Wednesday 28 January 2009

UML Experiments

I'm going to document my implementation using UML since it is prevalent in academia. I've been experimenting with the Poseidon for UML community edition modelling software which was included with Teach yourself UML in 24 hours. The book gets panned on Amazon but I am up to hour 7 and I am fairly impressed so far. The important section for me will be sequence diagrams which I have yet to reach (hour 9).

My first attempt at a (very basic) class diagram:
This is the point class used in my code that implements DBSCAN.

The software has an export function which created the above gif image. However, with the version I've got it puts a watermark on any exports:


Which will not look too good in my thesis.

I'm going to look next at Star UML, an open source tool.

Tuesday 27 January 2009

More on DBSCAN

To recap, I'm attempting to implement the clustering alogorithm, DBSCAN, as a desktop VB.NET application, reading the accident data from a GML file. I've managed to do this using a modified version of the method described by Tan et al (Algoritm 8.4, p528).

The implementation requires the user to supply a value for Eps. The process is as follows:
  1. read all points into an arraylist of type point (where point is a user defined class)
  2. populate a distance array – containing the distance between each point and every other point
  3. create array for k-dist where k = 4– i.e. for each point what is the distance to the 4th nearest neighbour?
  4. flag core points – i.e. where 4-dist is <= Eps
  5. flag border points – i.e. where the point is within Eps of a core point
  6. by default the remaining points are noise
  7. populate an array of linked core points – i.e. core points within Eps of each other
  8. where core points are linked put them in the same cluster
  9. add border points to same cluster as their nearest core point
(The code then generates INSERT statements that can be run against a postgreSQL database for plotting in QGIS).

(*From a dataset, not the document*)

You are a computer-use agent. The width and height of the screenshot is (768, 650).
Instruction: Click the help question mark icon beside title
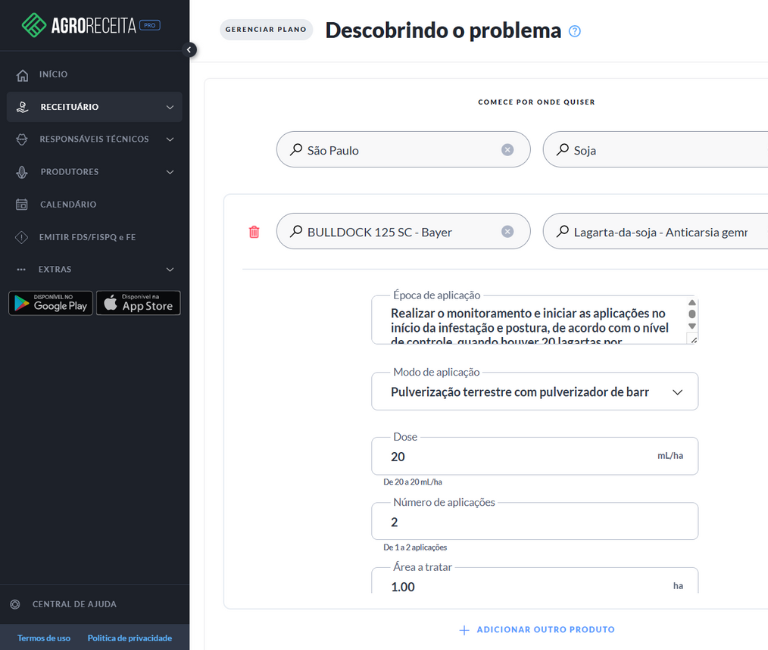pos(575,31)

The process was run using data from the Heatons North ward using values for Eps of 10m and 20m. The following images focus on a particular section of road:

With a Eps of 10m:

With an Eps of 20m:


The core points are black, border points are yellow and noise points are crosses. The number indicates the cluster ID (the 10m Eps returns 14 clusters, the 20m Eps returns 19 clusters)

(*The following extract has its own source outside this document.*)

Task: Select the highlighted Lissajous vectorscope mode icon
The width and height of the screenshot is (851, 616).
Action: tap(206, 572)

With the 10m Eps there is more noise and the cluster is more focussed - at 2 junctions instead of 3. The choice of Eps is critical then.

A large view of the 10m results can be seen here.

Summary
My implementation of DBSCAN will not be the most efficient but that doesn't matter. Its the implementation of WPS that I'm interested in.

The next stage is to implement the algorithm as a WPS. The first step will be to look at the input parameters of the WPS i.e. how can I make the accident data in WFS form available to a web service?


Saturday 10 January 2009

useful references - GI Days 2008

I came across the GI Days 2008 conference website the other day. There were a good number of papers relating to WPS. In particular:

Towards a Quality Aware Web Processing Service (Donubauer et al) describes a project to develop a web service that gives an indication of the quality of the results based on the quality of the input data. In their forestry use case the process is a polygon overlay. With the source data the accuracy is provided at a line segment (of each polygon) level. The WPS returns the area and standard deviation of the overlay. The accuracy data is passed to the process embedded in metaDataProperty tags in the source GML. Including something similar in my implementation of WPS is probably beyond the scope of my project but it is something I need to at least make reference to.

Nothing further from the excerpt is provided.